Lawyers for the Taoiseach, Mr Ahern were told to ask him directly about an alleged meeting which property developer Mr Tom Gilmartin says took place in Leinster House in 1989.
During cross examination at the Mahon tribunal by Mr Conor Maguire SC, for Mr Ahern, Mr Gilmartin said he attended a meeting with Mr Ahern in or around February 1st at Leinster House along with the then Taoiseach, Mr Charles Haughey, former ministers Mr Padraig Flynn and Ray Burke and Minister for Transport, Mr Brennan and others including former Taoiseach, Mr Albert Reynolds.
Mr Gilmartin was trying to develop lands in Bachelors Walk and Quarryvale into shopping centres and claims to have been brought to the meeting by Mr Liam Lawlor.
"We [Mr Gilmartin and Mr Ahern] were on a first name basis. I had met with him twice already. Anyone who says they were not at the meeting is lying," Mr Gilmartin said.
It had been put to the property developer that the meeting could not have taken place when he said it did because, according to Mr Gilmartin's evidence, Mr Haughey had told him his son, Sean, would become Lord Mayor of Dublin and that this did not happen till July 3rd, 1989.
"Maybe he [Mr Charles Haughey] was clairvoyant," replied Mr Gilmartin.
"If you're trying to find some sort of mix up [in Mr Gilmartin's evidence] so Mr Ahern can cover his ass, you can forget about it," He told Mr Maguire.
"Why is it that the Government of the country, or most of it, is lying about a meeting where there was only chit chat and nothing turned on it," Mr Gilmartin asked.
He also put to Mr Maguire that perhaps the Taoiseach had doctored his diary on the events of February 1989 and the alleged meeting in Leinster House.
Mr Maguire had been probing various inconsistencies between the written and verbal evidence given by Mr Gilmartin and asked the witness if his evidence was just a "general flavour" of events or was it a verbatim account.
The Co Sligo-born businessman answered that he accepted there were inaccuracies in his written statement and that he had corrected these in verbal evidence to the tribunal.
He also said he never told Inspector Hugh Srennan that Mr Liam Lawlor demanded €5 million from him in 1988 to help "smooth" the process of developing shopping centres at Bachelors Walk and Quarryvale.
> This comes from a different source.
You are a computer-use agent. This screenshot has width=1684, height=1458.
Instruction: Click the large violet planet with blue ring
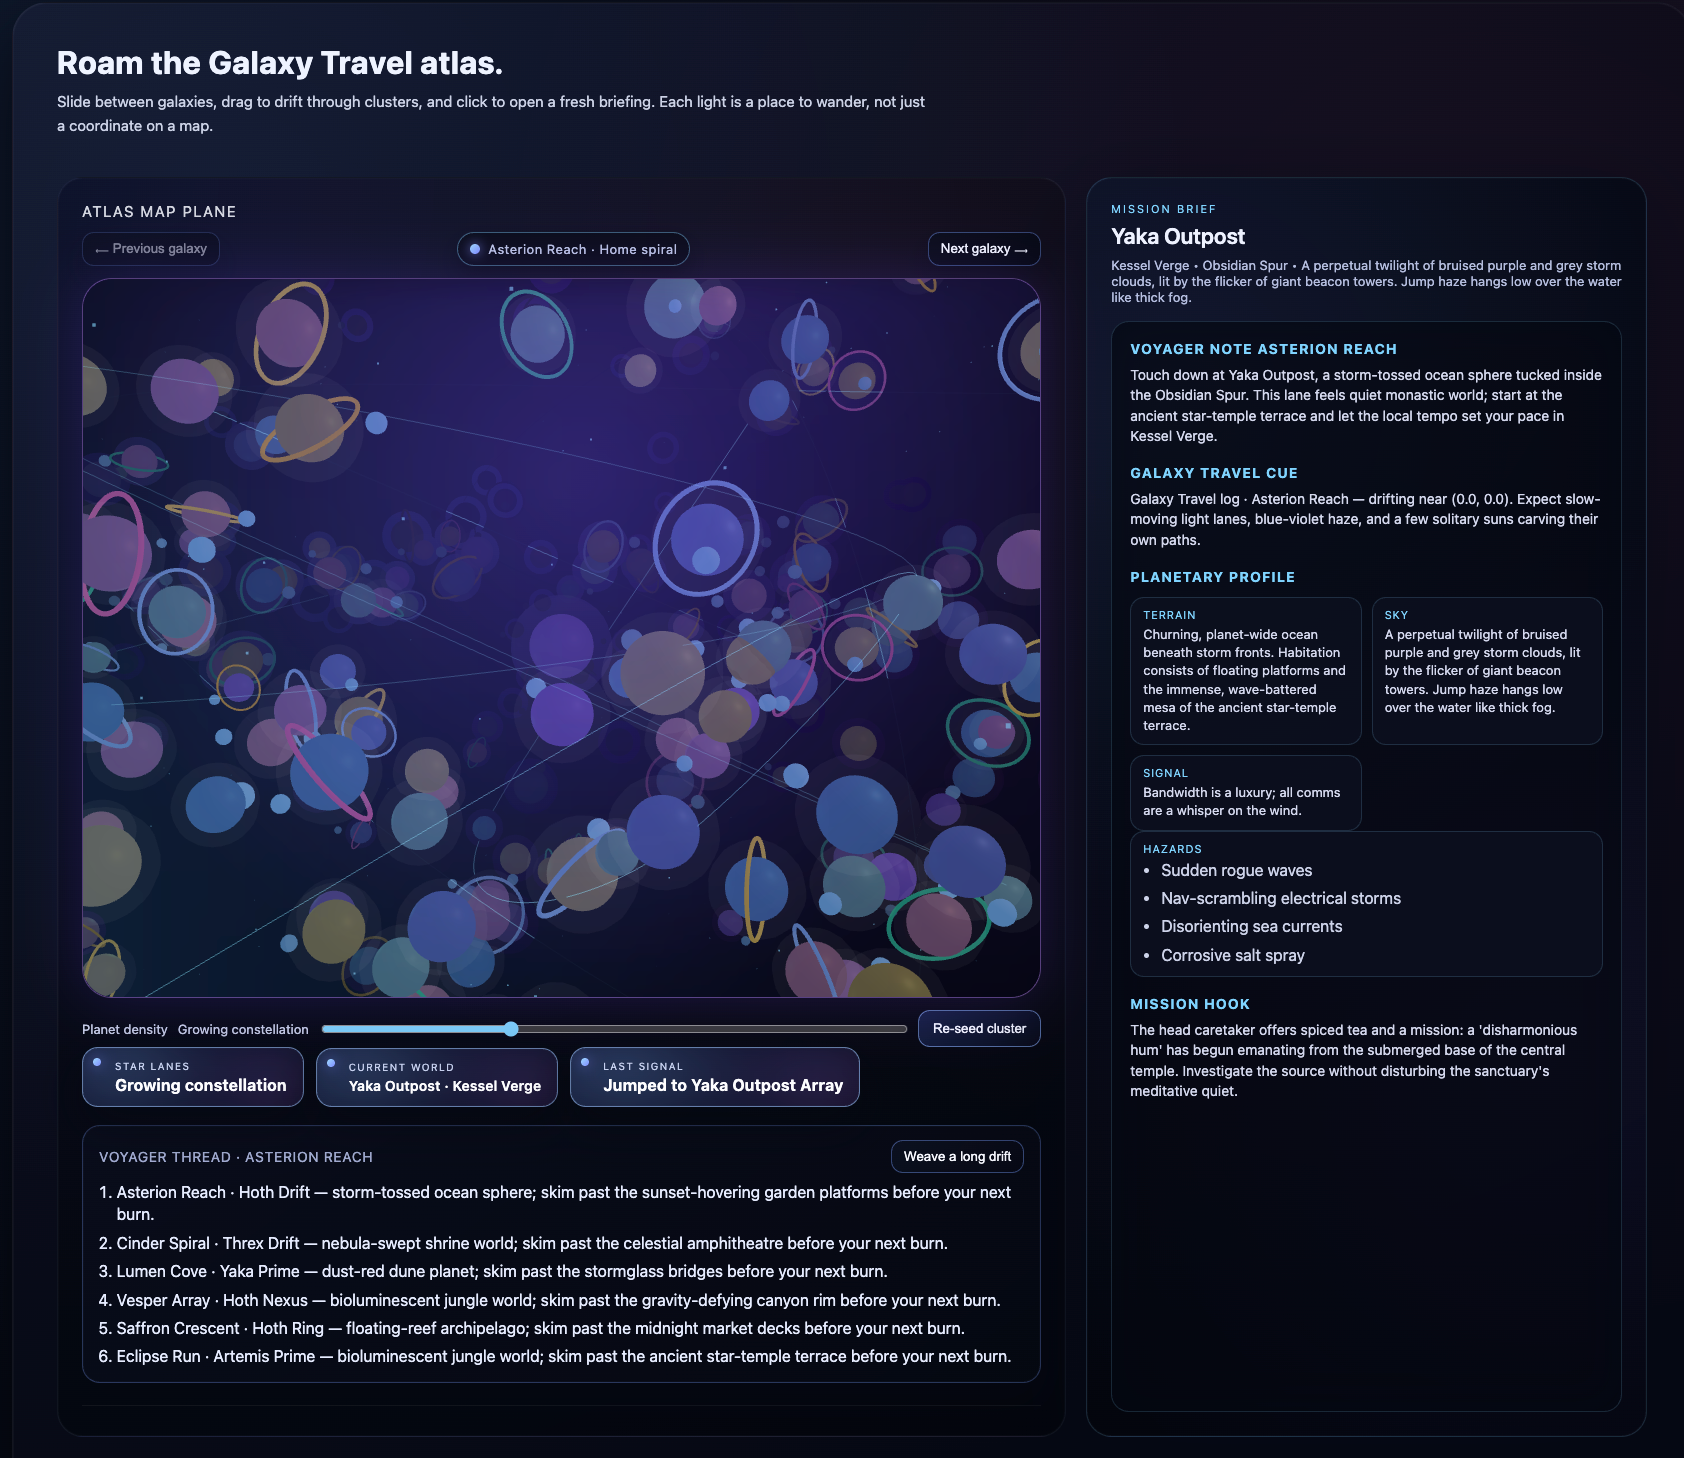coord(706,539)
Inspector Srennan interviewed Mr Gilmartin in 1989 in connection with corruption allegations made by the property developer.
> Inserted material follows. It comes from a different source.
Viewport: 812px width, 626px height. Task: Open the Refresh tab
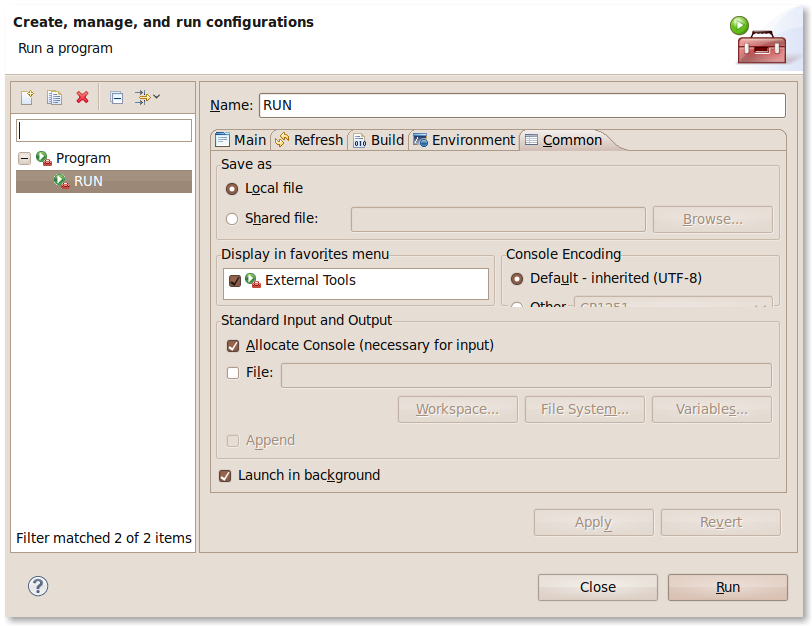point(309,140)

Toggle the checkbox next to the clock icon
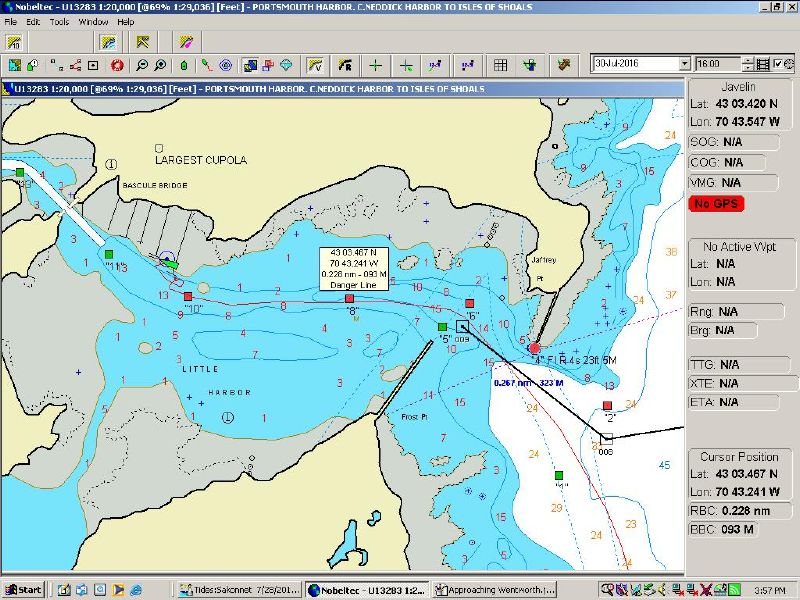[x=778, y=64]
Earlier, while finishing his direct evidence to the tribunal, Mr Gilmartin said that his wife and he were sorry for the position former Fianna Fáil minister, Mr Pádraig Flynn, ended up in as a result of his dealings with him.
Describing a series of phone calls between the two men in 1998, Mr Gilmartin said he told Mr Flynn: "I feel very bad you wound up in this position because you are not the worst of them".
Mr Gilmartin claimed yesterday Mr Flynn telephoned him to ask him to lie to the tribunal by pretending that the politician had returned a £50,000 donation from him.
Mr Gilmartin has yet to face cross-examination for lawyers for Mr Flynn and several other Fianna Fáil politicians against whom he has made allegations.
Former TD Mr Liam Lawlor and jailed former assistant Dublin city and county manager George Redmond are also expected to question Mr Gilmartin over his claims they hounded him for money. Neither of the two men has legal representation. Mr Lawlor claims he cannot afford any more lawyers and Redmond is serving a 12-month term in Cloverhill prison for corruption.
Before the start of this morning's session, the public were asked to refrain from responding with laughter and cheers to Mr Gilmartin's evidence. Tribunal staff placed leaflets on the seats in the public gallery asking members "to refrain from laughing, clapping and otherwise making unnecessary noise while evidence is being given".
Yesterday, Judge Alan Mahon had to interrupt proceedings to call for quiet twice when Mr Gilmartin prompted applause from the several hundred people present when he decried politicians of the late 1980s for being more concerned with "feathering their nests" than the plight of impoverished Irish people.
"I came into a country that was on its knees, with queues outside the American embassy and kids begging on the London underground," Mr Gilmartin said. "I think it was despicable that people running the country had no interest in anything other than feathering their own nests."